Toque de proteger é uma necessidade?
Somos um país que gosta de legislar e é bom nisso. Temos leis de primeiro mundo para a preservação ambiental, coisa elogiada e copiada por aí afora. Temos o Estatuto da Criança e do Adolescente que é um primor humanista, além de ser uma lei democrática e um avanço que vai para além do Código de Menores que continha medidas reducionistas, dando lugar a arbitrariedades que feriam a dignidade e a liberdade de crianças e adolescentes.
O ECA contempla todos os aspectos da proteção à infância e à adolescência, mesmo que contestada por muitos na intenção de fazer modificações como a redução da idade penal, coisa debatida e sonhada por quem se assusta com a criminalidade juvenil. Há vinte anos já, estudamos, debatemos, sonhamos, instituímos órgãos de proteção, adaptamos como dá, aceitamos o que os gestores oferecem, mesmo que sejam arremedos do que seria necessário e constatamos que, em vinte anos, o ECA, essa lei perfeita e democrática, ainda não foi efetivada, pois a criança está longe de ser prioridade absoluta.

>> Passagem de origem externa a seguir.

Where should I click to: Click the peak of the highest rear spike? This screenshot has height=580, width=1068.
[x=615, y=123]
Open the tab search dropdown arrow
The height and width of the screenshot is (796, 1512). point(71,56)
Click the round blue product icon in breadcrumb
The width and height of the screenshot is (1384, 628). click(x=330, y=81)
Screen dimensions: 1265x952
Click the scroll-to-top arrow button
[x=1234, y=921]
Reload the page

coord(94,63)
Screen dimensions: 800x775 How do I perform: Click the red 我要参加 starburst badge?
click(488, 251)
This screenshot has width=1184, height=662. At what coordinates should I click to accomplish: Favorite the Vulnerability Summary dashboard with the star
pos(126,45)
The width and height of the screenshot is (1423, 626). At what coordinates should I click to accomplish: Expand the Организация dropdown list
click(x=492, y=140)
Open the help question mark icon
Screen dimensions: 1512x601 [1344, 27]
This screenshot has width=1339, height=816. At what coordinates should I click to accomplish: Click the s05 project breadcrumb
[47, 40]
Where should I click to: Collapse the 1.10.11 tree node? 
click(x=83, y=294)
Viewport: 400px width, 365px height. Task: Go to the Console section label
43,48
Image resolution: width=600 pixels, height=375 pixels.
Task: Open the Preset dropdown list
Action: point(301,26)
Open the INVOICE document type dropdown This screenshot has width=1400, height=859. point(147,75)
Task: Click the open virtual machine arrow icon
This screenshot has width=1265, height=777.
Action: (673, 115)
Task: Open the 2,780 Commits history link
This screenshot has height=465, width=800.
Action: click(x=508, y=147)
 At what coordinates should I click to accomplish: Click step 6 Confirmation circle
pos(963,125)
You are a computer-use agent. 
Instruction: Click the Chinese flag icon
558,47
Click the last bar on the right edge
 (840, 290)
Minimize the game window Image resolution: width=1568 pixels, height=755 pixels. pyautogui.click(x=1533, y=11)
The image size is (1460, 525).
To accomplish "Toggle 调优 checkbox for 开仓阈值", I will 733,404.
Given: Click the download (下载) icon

Esse gosto por legislar e por contemplar o clamor do povo, criou um Projeto de Lei Municipal, que já foi aprovado pela Câmara de Vereadores, faltando ainda ser sancionado pelo Sr. Prefeito, que institui o que foi chamado de “toque de proteger”, como se trocar “proteger” por “recolher”, escondesse os verdadeiros objetivos da lei. Estamos, portanto, aguardando a decisão do Executivo, que esperamos seja o veto ao texto completo do projeto.
O clamor do povo nós já conhecemos, pois acontece quando algo muito grave ganha a mídia, que gosta de noticia exaustivamente explorada e faz com que, revoltados e extremamente sensibilidados, demos apoio a medidas nem sempre humanas e humanizadoras. . Aí acontece a grita geral. Facilmente a solução é apoiar medidas para ver meninos e meninas trancafiados com 16 anos, falamos em impunidade da juventude, esquecemos as sanções previstas no ECA, mais severas do que as aplicadas a adultos, pois são imediatas e prevêem a reeducação e a reinserção social.
O Toque de Proteger quer ser uma tentativa de proteção, porém é perigosa por vários motivos: não há equipe capacitada para abordagem de crianças e adolescentes; não há um lugar adequado para colocar esses meninos e meninas enquanto se busca a família; em caso de surto por ingestão de drogas, não há onde tratá-los pelo período necessário para sua eventual cura; não temos garantia de que a lei não seja usada como tentativa de fazer-se uma “limpeza social”. Todos nós sabemos quem seria retirado das ruas, para quem não sabe, ou para quem faz de conta que não sabe, serão crianças e adolescentes pobres, aqueles que não podem dizer: “sabes com quem estás falando?”; não se está prevendo intervir em festas particulares de formatura de primeiro e segundo graus, por exemplo, onde a bebida corre solta; não está previsto intervir em festinhas de crianças e adolescentes, quando sabemos que os próprios pais servem e oferecem bebidas a seus filhos e convidados, quando não fazem vista grossa à vodka escondida dentro de inocentes refrigerantes. Proteger, definitivamente, não é sinônimo de recolher.
O que necessitamos é que as leis sejam cumpridas com rigorosa e eficiente fiscalização; o que necessitamos é uma sociedade imbuída da responsabilidade de cuidar de todas as crianças e adolescentes e não só dos próprios filhos; o que necessitamos é de um legislativo que também fiscalize o cumprimento das leis que já existem, pois esta é uma atribuição importante, inerente ao seu mandato.
Não queremos leis novas, queremos crianças e adolescentes felizes e livres, devidamente protegidos pela família, pelo Estado e pela sociedade. É isso o que reza o ECA e é isso que não estamos fazendo, mas temos esperança de que seja feito.
Publicado no Diário da Manhã de 9/07/2010
4 comentários:
Que bom que gostou dos meus escritos Sueli. Acompanho o seu blog sempre que posso.
Fostes a UPF TV gravar um programa sobre o toque de recolher, não é mesmo?
Trabalho lá, estava saindo para uma reportagem, por isso, não fui me apresentar.
Admiro o teu trabalho, mãe do Bruno, sogra da Rocheli, hehe. Conheço os dois, a Cheli foi minha colega de faculdade.
Grande abraço
Grande abraço pra você também e obrigada pelo comentário...
* correção: toque de proteger
Proteger é um eufemismo cruel, que disfarça as verdadeiras intenções da lei. Gostei da expressão que você usou, Fani!